The Constitution, Article IV, Section 12, empowers the General Assembly to “ allot and distribute that portion of the judicial power and jurisdiction, which does not pertain to the Supreme Court, among the other courts prescribed in this Constitution, or which may be established by law, in such manner as it may deem best,” (and also to regulate appeals and procedure), ‘1 so far as the same may be done without conflict with other provisions of this Constitution.” Section 27 of the same Article gives Justices of the Peace jurisdiction “of civil actions founded on contract, wherein the sum demanded shall not exceed $200, and wherein the title to real estate shall not be in controversy. And the General Assembly may give to Justices of the Peace jurisdiction of other civil actions, wherein the value of the property in controversy does not exceed fift) dollars.”

By virtue of that permission, the General Assembly *482enacted The Code, Section 887 : “ Justices of the Peace shall have concurrent jurisdiction of civil actions not founded on contract, wherein the value of the property in controversy does not exceed fifty dollars.”

Then, by virtue of the broader permission in Section 12, Articled, which by its terms applies both to “courts prescribed in this Constitution or which may be established by law,” the General Assembly enacted The Code, Section 888 : “All actions in a court of a Justice of the Peace for the recovery of damages to real estate, or for the conversion of personal property, or any injury thereto, shall be commenced and prosecuted to judgment as provided in civil actions in a justice’s court.” There has'been an exactly similar extension of jurisdiction as to attachment proceedings. Long v. Insurance Company, 114 N. C., 465 at p. 470. This is an action in a justice’s court, alleging fifty dollars damages for injury to personal property, and must be sustained unless we adjudge that the General Assembly had no power to cf allot and distribute jurisdiction” to a justice of the peace in an action for $50 injury to personal property.

In Ryne v. Lipscombe, Tate v. Commissioners and State v. Ray, all at this term, the Court held that the power of the General Assembly to allot and distribute the jurisdiction below this Court was unlimited, save by the provision that such allotment “must be done without conflict with other provisions of this Constitution,” and it was held that the statute under consideration in those cases did conflict, for reasons therein stated, with the constitutional provisions as to the Superior Court, and also with the provision in Section 27, giving an appeal to that Court from a Justice of the Peace, but it was held that, save where there was a conflict with other provisions of the Constitution, the General Assembly *483could apportion out the jurisdiction below this Court as it saw fit.

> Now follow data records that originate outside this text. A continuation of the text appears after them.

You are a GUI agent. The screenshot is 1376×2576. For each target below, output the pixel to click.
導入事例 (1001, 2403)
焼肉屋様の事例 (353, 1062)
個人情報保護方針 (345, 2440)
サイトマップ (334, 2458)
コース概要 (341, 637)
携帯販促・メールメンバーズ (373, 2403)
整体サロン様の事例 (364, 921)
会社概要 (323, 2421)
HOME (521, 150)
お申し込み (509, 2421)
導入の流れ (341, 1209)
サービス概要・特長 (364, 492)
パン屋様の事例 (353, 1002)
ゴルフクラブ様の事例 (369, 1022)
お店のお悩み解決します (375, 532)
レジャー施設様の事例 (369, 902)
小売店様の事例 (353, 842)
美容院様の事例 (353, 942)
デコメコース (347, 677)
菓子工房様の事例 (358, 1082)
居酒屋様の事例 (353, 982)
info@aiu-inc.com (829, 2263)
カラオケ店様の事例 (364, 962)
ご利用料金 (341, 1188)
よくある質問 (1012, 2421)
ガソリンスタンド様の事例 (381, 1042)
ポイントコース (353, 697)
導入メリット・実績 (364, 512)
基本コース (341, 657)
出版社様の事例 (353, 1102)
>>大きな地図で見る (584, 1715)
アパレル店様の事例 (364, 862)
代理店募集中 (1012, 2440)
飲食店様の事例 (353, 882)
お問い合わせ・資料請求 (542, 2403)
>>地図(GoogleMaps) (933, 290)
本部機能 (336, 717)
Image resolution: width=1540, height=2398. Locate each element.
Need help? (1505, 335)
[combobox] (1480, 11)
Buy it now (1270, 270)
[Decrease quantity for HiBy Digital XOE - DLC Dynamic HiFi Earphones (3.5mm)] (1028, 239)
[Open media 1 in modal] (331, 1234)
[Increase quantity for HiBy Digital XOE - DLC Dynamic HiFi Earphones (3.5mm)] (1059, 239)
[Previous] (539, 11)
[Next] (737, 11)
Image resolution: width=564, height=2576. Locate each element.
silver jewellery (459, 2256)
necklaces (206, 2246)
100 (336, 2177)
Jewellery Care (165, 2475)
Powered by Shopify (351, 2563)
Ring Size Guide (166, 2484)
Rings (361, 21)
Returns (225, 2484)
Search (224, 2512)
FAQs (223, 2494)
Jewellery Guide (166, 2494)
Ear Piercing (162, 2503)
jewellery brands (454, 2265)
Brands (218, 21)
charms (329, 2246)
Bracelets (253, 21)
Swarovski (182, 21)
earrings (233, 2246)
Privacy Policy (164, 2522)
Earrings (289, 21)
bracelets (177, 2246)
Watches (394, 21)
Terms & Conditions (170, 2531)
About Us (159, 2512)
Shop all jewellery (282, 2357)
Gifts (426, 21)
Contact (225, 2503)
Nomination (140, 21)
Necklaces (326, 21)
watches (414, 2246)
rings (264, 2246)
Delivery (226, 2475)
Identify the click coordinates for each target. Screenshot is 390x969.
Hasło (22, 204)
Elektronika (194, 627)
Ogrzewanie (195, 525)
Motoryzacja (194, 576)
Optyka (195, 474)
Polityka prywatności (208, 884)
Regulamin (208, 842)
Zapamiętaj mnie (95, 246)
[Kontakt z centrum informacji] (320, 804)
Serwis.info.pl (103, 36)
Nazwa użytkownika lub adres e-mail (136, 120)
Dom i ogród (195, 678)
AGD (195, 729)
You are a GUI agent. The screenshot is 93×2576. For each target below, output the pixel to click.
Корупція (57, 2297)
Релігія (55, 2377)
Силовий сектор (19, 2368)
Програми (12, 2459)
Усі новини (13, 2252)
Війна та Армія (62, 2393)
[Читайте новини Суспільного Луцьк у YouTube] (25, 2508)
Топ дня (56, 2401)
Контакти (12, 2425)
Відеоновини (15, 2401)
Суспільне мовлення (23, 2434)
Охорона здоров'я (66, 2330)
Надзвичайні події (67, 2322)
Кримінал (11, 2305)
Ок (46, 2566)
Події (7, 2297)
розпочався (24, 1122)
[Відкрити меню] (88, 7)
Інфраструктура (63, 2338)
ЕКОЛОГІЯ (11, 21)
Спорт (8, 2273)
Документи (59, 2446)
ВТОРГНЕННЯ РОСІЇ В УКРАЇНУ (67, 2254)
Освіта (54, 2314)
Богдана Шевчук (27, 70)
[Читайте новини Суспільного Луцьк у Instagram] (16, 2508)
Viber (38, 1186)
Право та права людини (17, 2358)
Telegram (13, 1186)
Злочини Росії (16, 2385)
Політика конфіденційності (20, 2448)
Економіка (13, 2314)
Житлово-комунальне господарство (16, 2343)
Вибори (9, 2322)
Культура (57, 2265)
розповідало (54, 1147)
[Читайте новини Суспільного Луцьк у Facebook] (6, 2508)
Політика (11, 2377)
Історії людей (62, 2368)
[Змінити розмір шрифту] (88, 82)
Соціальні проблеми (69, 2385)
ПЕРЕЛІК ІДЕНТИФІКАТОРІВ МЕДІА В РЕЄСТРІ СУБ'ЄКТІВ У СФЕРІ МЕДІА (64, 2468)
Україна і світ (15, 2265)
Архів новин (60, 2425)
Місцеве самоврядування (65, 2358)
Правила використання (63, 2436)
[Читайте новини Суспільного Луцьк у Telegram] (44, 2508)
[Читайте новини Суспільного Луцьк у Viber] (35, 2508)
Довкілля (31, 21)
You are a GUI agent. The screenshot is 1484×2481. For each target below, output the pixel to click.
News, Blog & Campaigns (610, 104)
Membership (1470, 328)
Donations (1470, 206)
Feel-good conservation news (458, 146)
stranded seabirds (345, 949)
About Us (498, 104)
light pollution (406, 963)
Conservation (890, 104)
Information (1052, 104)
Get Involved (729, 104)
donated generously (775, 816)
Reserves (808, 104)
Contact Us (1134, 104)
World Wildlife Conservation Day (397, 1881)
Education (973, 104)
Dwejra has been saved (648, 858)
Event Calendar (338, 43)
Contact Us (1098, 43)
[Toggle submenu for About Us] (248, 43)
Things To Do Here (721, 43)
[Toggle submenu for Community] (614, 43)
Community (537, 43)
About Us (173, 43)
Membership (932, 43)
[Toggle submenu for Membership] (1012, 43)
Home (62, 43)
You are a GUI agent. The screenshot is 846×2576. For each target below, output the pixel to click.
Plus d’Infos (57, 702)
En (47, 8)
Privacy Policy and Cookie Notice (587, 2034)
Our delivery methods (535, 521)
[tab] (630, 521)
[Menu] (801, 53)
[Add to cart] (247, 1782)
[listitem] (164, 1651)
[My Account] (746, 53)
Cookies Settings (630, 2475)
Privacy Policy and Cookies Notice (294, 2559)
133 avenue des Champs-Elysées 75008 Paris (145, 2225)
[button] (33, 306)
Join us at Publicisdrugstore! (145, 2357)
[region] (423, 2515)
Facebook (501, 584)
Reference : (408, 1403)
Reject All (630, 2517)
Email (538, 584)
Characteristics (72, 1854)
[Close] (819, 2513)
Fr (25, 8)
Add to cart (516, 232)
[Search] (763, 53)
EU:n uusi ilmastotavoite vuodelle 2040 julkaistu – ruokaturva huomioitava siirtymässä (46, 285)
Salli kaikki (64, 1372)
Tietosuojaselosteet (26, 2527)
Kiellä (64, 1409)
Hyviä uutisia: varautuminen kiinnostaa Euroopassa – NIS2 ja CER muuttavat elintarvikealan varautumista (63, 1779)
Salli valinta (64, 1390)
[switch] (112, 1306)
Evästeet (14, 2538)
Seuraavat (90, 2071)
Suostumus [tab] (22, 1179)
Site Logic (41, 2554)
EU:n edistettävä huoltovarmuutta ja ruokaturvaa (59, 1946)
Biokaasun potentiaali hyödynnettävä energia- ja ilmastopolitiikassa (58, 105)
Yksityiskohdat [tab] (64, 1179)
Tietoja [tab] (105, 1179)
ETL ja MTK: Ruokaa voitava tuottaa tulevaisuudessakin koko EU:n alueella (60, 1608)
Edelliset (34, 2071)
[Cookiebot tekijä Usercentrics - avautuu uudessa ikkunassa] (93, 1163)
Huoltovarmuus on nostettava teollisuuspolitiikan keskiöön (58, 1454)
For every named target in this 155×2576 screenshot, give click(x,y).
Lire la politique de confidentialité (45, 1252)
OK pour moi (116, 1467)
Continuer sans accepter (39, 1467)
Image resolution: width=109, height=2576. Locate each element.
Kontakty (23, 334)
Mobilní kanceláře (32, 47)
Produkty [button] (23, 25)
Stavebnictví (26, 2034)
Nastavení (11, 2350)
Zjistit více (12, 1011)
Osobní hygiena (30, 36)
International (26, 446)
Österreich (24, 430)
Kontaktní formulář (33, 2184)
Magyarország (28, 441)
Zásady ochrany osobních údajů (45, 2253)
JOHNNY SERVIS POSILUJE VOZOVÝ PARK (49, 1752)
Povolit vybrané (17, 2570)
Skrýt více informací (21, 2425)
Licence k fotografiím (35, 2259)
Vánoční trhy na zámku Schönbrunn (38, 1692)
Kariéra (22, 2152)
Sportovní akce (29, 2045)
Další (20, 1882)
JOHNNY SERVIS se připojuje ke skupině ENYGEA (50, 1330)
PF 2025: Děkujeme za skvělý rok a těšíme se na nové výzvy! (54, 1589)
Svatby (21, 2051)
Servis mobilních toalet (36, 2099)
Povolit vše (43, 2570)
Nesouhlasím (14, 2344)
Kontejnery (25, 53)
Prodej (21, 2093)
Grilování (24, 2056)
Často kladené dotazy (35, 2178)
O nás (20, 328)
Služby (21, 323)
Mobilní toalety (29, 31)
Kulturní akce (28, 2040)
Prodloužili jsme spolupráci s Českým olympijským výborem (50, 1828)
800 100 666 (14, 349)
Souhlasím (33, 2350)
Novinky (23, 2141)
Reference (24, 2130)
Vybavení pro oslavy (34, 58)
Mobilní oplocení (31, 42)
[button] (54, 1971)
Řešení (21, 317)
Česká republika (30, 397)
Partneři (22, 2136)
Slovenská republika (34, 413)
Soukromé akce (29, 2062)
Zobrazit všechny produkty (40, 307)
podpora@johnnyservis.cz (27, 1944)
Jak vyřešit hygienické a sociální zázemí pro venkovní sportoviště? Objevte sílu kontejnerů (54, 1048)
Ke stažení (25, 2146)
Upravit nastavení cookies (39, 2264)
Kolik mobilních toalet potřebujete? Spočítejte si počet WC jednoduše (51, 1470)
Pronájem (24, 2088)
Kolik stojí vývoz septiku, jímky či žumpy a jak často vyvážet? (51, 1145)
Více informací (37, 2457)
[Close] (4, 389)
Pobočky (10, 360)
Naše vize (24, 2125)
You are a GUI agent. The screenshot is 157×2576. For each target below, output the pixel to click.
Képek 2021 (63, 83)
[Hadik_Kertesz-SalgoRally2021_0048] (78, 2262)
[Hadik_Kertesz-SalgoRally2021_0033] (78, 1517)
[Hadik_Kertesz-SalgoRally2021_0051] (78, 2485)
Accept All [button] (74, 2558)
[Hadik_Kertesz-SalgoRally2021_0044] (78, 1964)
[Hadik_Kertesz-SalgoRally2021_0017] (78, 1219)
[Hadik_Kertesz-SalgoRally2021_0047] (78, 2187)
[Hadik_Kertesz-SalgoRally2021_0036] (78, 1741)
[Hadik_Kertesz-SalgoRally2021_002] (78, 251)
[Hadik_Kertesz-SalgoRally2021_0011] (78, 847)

The provision in Section 27, bestowing express permission to give Justices of the Peace ‘ ‘ jurisdiction of other civil actions, wherein the property in controversy does not exceed fifty dollars,” is not a restriction, even by implication, to forbid conferring jurisdiction where damages, not property, is in controversy. It certainly does not restrain the broader power given in the constitutional amendment of 1875 (now section 12 of Article IV), by virtue of which the General Assembly has given Justices of the Peace jurisdiction of “damage to real estate, and for the conversion of personal property, or for injury thereto, under the same rules of procedure as in other civil actions in a justice’s court.” Code, Section 888.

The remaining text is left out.